UPDATED: Ex-Pfizer crew snags $27M financing for U.K. drugs startup

When drug giant Pfizer ($PFE) said last year it was pulling the plug on his group's research programs in Sandwich, U.K., Mike Yeadon immediately began to think about carrying on some of his most prized programs at a new company. "That's precisely what we did," he told FierceBiotech in an interview. 

Yeadon and his associates have founded their own startup, Ziarco, which has grabbed licenses to several anti-allergy and inflammation drug candidates from Pfizer and nailed down $6 million (£3.75 million) of a $27 million (£16.8 million) Series A round of financing from lead investor Biotechnology Value Fund and Pfizer Venture Investments.

Ziarco has risen from the embers of some of Pfizer's deprioritized respiratory and allergy research programs. As drug giants shelve programs and reevaluate their pipelines, entrepreneurs and venture firms have been feasting on clinically and preclinically validated assets. Last month, for example, the biotech startup Atara Biotherapeutics emerged with licenses to 6 compounds from Amgen ($AMGN) and backing from the venture investor Kleiner Perkins Caufield & Byers.

Before launching Canterbury, U.K.-based Ziarco, Yeadon was chief scientist in the allergy and respiratory research unit of Pfizer in Sandwich.
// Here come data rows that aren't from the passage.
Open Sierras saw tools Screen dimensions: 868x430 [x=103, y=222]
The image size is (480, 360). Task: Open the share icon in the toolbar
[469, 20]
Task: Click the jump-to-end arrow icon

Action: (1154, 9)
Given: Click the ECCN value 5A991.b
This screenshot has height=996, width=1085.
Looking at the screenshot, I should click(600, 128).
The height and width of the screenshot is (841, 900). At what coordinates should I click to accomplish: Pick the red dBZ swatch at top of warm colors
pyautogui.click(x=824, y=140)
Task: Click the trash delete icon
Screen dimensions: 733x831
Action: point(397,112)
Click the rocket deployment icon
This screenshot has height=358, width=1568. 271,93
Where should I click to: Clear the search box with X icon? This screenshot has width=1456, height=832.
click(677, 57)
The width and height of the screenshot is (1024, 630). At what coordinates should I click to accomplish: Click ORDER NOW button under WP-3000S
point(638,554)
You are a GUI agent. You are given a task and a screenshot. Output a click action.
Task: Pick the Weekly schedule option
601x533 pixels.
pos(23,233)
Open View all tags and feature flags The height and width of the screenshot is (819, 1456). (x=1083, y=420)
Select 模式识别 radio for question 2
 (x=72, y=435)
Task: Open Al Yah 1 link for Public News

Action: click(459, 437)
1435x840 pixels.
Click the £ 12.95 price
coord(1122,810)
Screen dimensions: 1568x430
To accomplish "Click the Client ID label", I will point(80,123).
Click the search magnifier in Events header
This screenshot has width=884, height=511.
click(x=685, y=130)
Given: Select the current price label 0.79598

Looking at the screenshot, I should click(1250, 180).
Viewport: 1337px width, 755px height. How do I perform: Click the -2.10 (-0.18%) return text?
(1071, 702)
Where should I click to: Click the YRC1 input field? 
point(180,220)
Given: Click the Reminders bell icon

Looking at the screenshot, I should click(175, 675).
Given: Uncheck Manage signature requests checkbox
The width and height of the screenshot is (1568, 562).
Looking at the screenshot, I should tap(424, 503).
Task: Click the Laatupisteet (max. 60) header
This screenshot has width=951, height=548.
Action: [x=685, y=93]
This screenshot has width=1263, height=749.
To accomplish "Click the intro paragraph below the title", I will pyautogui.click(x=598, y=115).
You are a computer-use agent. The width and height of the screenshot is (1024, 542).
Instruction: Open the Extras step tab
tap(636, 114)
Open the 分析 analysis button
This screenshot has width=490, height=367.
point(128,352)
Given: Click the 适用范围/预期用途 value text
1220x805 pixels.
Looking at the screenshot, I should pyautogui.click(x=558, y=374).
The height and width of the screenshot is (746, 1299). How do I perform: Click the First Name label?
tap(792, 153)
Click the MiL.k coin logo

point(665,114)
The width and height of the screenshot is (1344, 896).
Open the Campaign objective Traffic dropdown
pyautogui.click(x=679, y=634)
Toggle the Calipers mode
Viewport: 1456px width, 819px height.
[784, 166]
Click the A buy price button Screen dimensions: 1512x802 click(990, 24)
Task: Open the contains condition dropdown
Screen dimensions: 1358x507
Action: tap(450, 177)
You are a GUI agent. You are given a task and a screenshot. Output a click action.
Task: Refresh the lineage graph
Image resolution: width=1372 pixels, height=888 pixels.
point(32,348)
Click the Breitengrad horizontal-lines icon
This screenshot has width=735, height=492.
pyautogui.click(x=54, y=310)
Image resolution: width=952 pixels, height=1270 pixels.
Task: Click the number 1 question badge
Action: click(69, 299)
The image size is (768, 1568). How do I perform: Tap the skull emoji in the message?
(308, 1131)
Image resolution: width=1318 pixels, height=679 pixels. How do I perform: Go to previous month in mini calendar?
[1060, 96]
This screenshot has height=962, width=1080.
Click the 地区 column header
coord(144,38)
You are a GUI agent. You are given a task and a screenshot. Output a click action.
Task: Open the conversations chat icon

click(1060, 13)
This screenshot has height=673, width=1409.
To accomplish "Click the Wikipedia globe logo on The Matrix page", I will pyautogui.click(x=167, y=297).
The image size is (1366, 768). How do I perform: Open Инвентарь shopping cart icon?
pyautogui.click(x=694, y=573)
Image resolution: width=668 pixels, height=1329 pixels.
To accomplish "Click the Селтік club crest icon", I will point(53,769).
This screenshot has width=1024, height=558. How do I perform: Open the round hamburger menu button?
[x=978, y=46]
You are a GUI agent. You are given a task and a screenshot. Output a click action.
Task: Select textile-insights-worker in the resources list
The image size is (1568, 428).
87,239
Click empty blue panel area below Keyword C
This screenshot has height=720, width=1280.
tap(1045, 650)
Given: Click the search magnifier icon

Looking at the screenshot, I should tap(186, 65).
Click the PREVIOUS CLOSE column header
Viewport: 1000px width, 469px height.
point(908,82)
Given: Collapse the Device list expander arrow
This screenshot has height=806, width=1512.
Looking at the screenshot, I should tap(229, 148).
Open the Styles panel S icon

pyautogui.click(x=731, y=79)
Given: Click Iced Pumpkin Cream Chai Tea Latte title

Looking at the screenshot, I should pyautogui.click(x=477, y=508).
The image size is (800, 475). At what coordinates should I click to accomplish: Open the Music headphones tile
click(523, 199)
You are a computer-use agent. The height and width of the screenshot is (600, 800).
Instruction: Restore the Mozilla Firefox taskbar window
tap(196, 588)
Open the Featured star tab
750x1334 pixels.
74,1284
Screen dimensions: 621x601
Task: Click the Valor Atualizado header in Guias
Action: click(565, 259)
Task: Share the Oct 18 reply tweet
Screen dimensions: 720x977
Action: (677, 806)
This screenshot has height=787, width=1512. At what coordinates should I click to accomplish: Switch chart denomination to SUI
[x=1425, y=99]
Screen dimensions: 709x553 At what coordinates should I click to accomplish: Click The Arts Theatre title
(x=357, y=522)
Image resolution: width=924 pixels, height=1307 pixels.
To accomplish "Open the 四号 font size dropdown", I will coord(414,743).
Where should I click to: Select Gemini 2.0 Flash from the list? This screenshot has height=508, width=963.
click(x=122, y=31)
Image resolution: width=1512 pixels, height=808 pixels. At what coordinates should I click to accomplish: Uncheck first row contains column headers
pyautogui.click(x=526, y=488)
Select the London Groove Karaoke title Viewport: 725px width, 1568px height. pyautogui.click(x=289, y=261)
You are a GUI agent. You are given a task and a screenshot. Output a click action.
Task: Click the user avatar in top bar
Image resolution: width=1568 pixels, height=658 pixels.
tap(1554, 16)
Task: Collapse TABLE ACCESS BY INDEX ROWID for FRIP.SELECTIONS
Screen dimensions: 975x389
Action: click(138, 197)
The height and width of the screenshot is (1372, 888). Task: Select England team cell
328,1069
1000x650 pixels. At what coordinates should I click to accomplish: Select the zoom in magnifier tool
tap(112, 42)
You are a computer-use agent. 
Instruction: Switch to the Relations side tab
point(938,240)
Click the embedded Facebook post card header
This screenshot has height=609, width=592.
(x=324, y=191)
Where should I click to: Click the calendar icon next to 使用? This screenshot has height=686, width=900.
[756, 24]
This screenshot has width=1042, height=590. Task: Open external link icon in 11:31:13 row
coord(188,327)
Pfizer made deep cuts at its Sandwich site last year and sold R&D facilities there this year to Discovery Park Limited. According to a BBC report in August, Pfizer had cut 1,500 jobs in Sandwich since it announced plans to exit research there in February 2011.

Pfizer is now one of Ziarco's business partners. The startup has licensed the drug giant's histamine H4 receptor antagonist (now code-named ZPL-3893787) that could provide a brand-new way to treat asthma, allergic rhinitis, pain and skin inflammation. Ziarco says the drug is the company's lead candidate and has undergone Phase I studies in healthy volunteers. It has also gained rights to a histamine H3 receptor antagonist, a topical cPLA2 inhibitor and other assets from Pfizer.

Yeadon left Pfizer in August 2011 after assisting in the transfer of respiratory assets from the company to generics maker Mylan ($MYL), he said. (Mylan is continuing to research the assets in Sandwich, according to Pfizer.) He co-founded Ziarco with a trio of ex-Pfizer employees, including Steve Liu, who will serve as chief scientist of the startup, Lynn Purkins, who leads clinical development, and Arif Shivji, head of business development and development operations. Yeadon is CEO.

"I'm confident that with these people and these assets, the sky's the limit," he said.

In Sandwich, Pfizer has retained 650 employees focused mostly on pharmaceutical sciences, the company told FierceBiotech in an email. The pharma giant axed bronchodilator development and allergic rhinitis research through the cutbacks in Sandwich, but the company continues to study chronic inflammation of the lungs, including "smoker's cough" or COPD.